(Required work):
If the records below hold pictures, omit them, and print exactly the lines from the first line through the line containing "The image size is (701, 536).", inclusive.
--- START ---
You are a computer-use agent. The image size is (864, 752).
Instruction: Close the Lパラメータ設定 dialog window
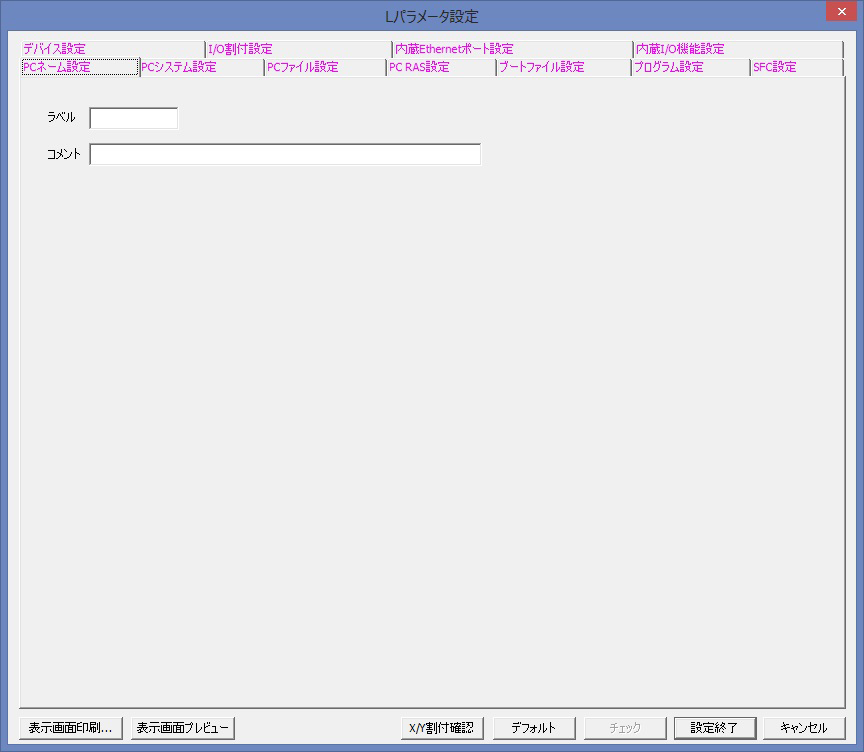(x=838, y=13)
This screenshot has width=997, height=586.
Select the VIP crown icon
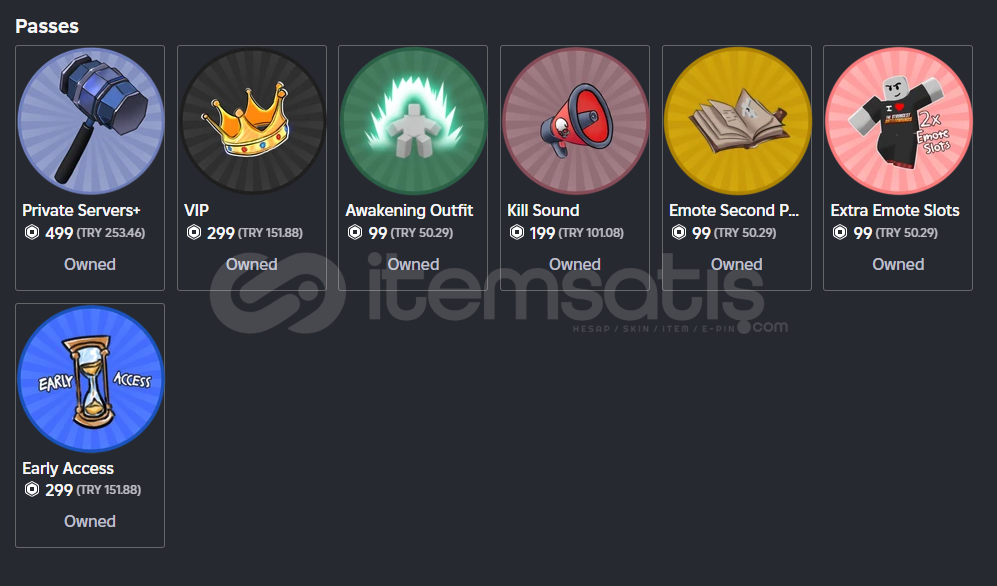(x=252, y=121)
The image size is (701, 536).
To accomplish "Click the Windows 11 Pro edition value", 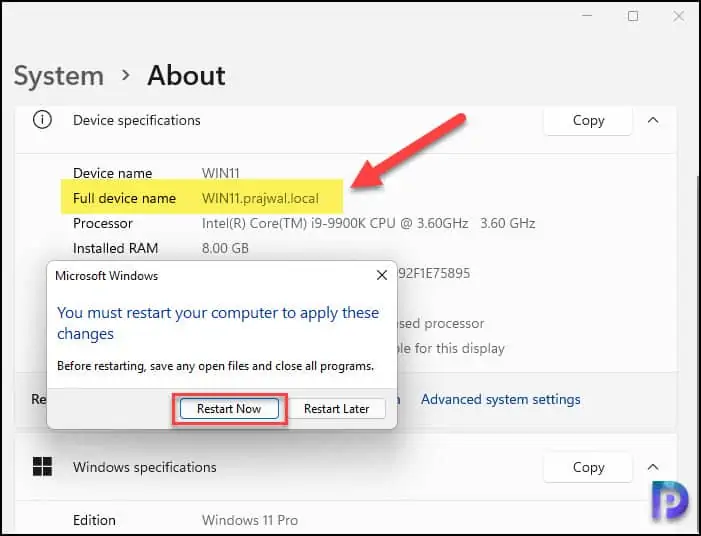I will [x=249, y=520].
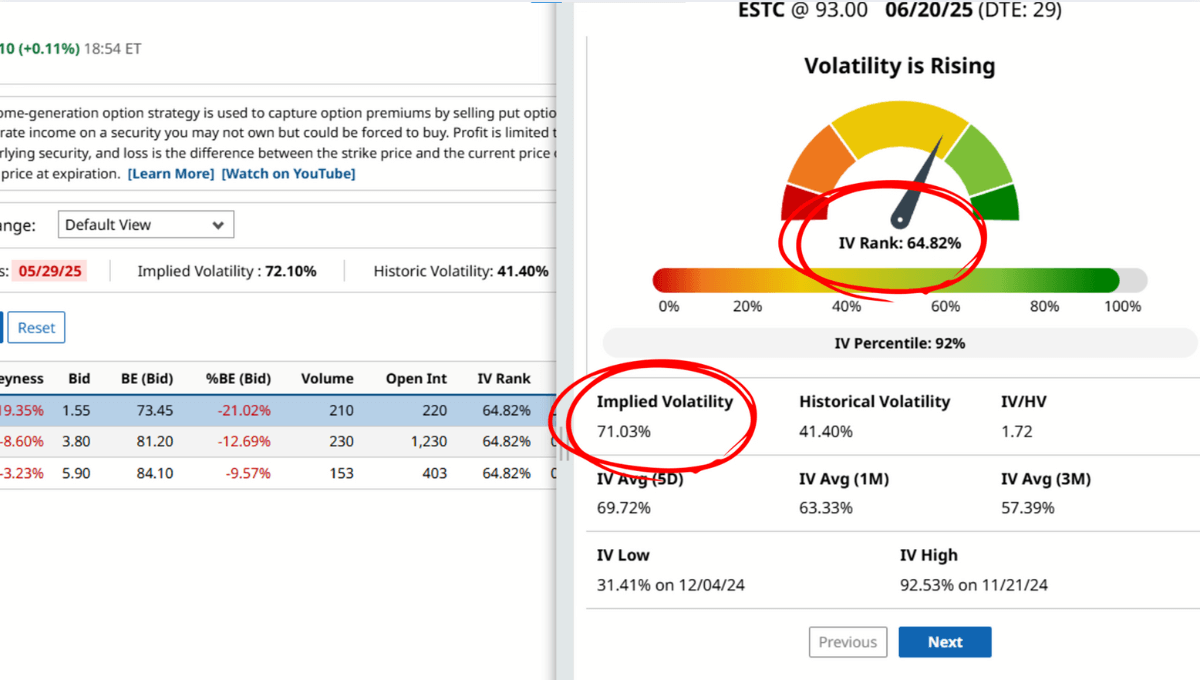Select the 05/29/25 expiration date
The height and width of the screenshot is (680, 1200).
click(50, 271)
--- END ---
(Result):
You are a computer-use agent. The image size is (864, 752).
Instruction: Close the Lパラメータ設定 dialog window
(x=838, y=13)
This screenshot has width=997, height=586.
Select the VIP crown icon
(x=252, y=121)
The image size is (701, 536).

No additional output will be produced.